I realize I’m a little scone-crazy around here. There are worse things to be. Boy band crazy, maybe.
Having spent the past two mornings in Edmonton in a very family-friendly hotel with fun pools and a spread of all-you-can-eat beige in the morning, including DIY waffles and those long tubes of Froot Loops you crank out into styrofoam bowls, it made me appreciate how much I value my carb calories – that is, if I’m going to eat a giant wodge of bread or a bagel or cinnamon bun, it had better be great. The coffee too, while I’m at it. Perhaps I’m turning into a breakfast snob.
All-you-can-eat scones are easy enough to make happen at home, so long as you have flour and butter and milk (or even sour cream or yogurt) in the house. These also call for an egg, making them richer than your standard biscuit, and vanilla beans just because I was in the mood – there’s no need to rush out and buy one, but if you, like me, hoard your beans, saving them for something special, and then find them a year later in the back of the cupboard, dried out and only good for tucking into a jar of vanilla sugar, here’s a good reason to use one. It’s a satisfying use of a dollar or two to split one with the tip of a knife and scrape out the seeds into your scone dough. Or use vanilla bean paste, which at around $12 a jar is a totally affordable alternative; cheaper than pure vanilla extracts can be, and you get all those bitty black seeds you can see in the drizzle. It doesn’t take much – a jar will last.
I like to pat the dough into a circle right on the baking sheet, then cut it into wedges and pull them apart. No re-rolling of scraps, no wiping down of counters.

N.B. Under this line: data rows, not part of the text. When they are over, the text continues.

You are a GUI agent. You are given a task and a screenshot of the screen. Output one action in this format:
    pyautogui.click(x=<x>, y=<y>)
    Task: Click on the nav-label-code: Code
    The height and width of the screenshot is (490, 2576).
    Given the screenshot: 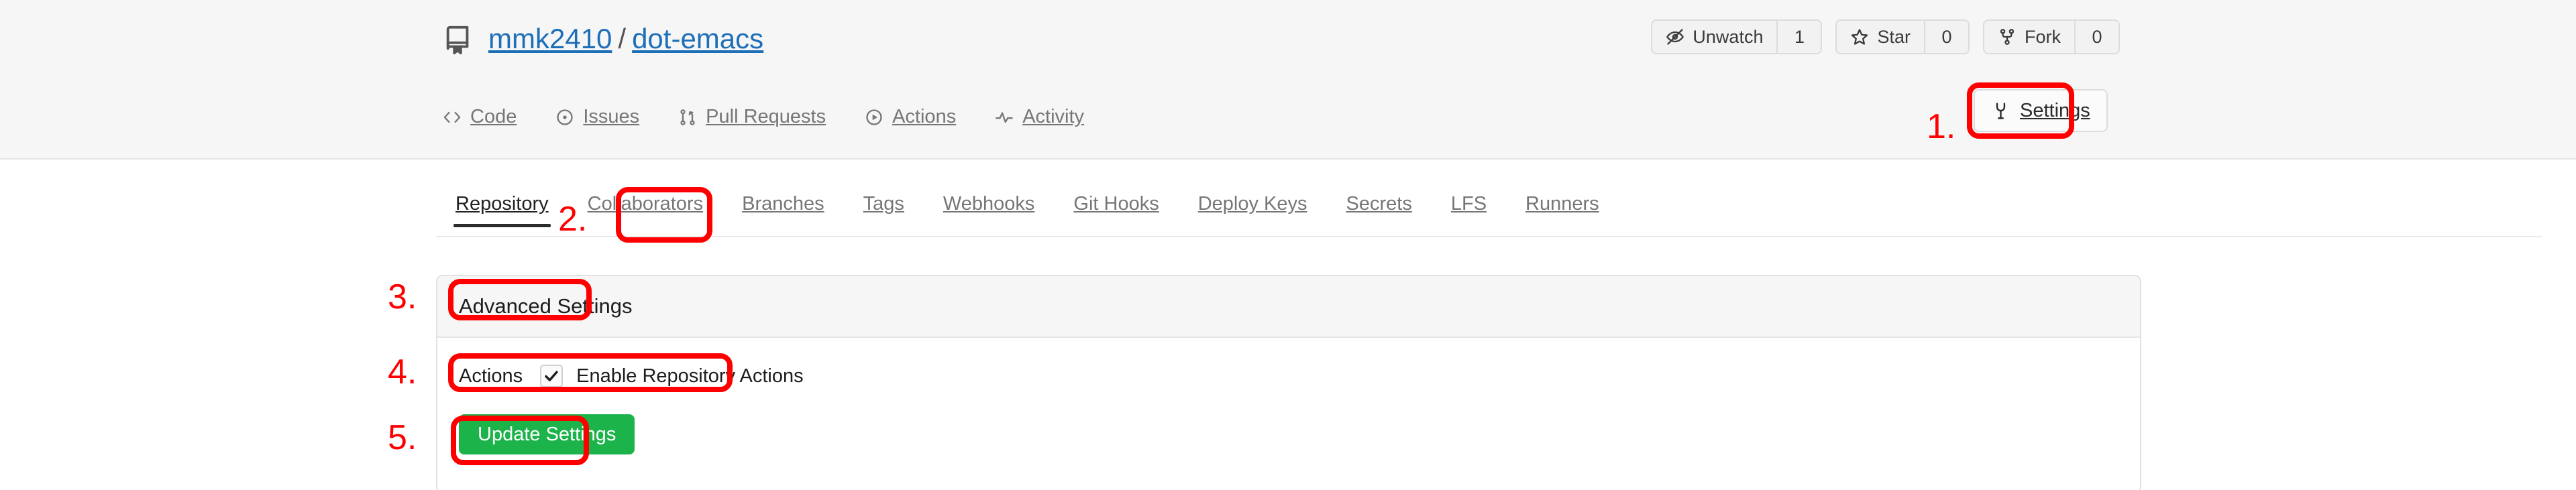 What is the action you would take?
    pyautogui.click(x=494, y=116)
     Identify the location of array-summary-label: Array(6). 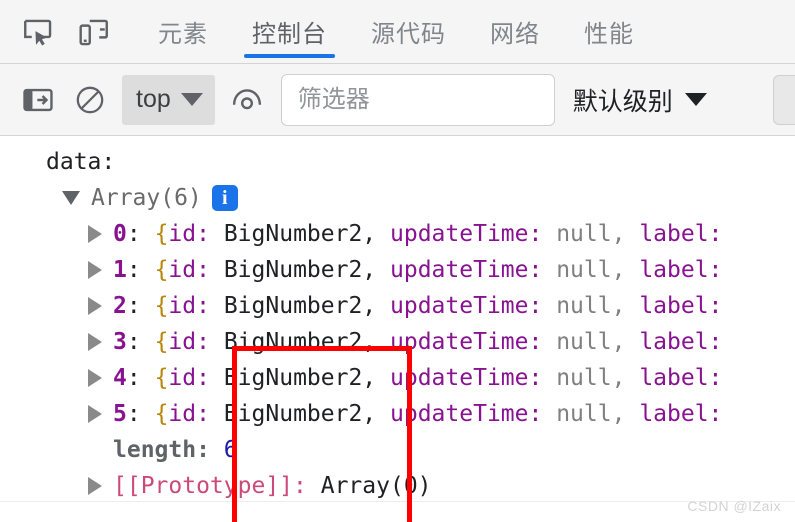
(146, 198).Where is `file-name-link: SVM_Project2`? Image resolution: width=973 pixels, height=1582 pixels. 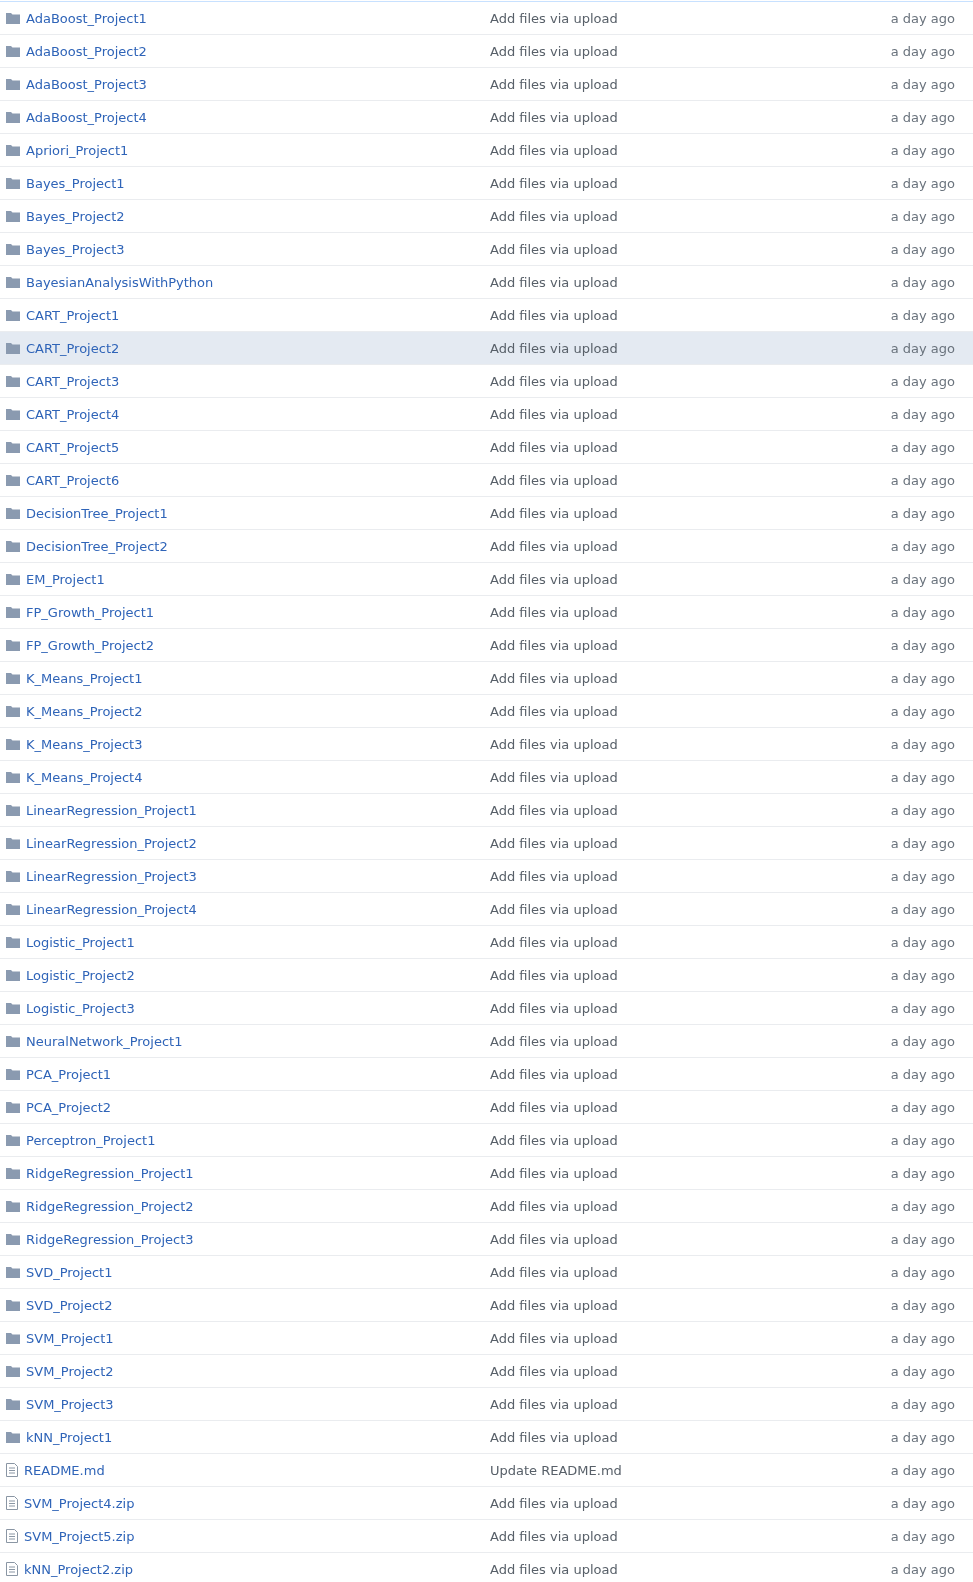 file-name-link: SVM_Project2 is located at coordinates (70, 1371).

These are good, basic scones you can add berries or dried fruit or nuts or chocolate to, and there’s no reason you have to drizzle a thin, vanilla-scented icing overtop, except that it takes a minute to stir together and is oh-so-satisfying to dribble back and forth overtop. It dresses them up nice. So I suppose the motivation might be similar to that which inspires one to accessorize an outfit.
And if you happen to have a little leftover icing from a cake or cupcakes – I always wind up with a small dish of it, not enough to frost anything with – thin it with a little milk, add a drip of vanilla bean paste and dribble it over your warm scones with a fork.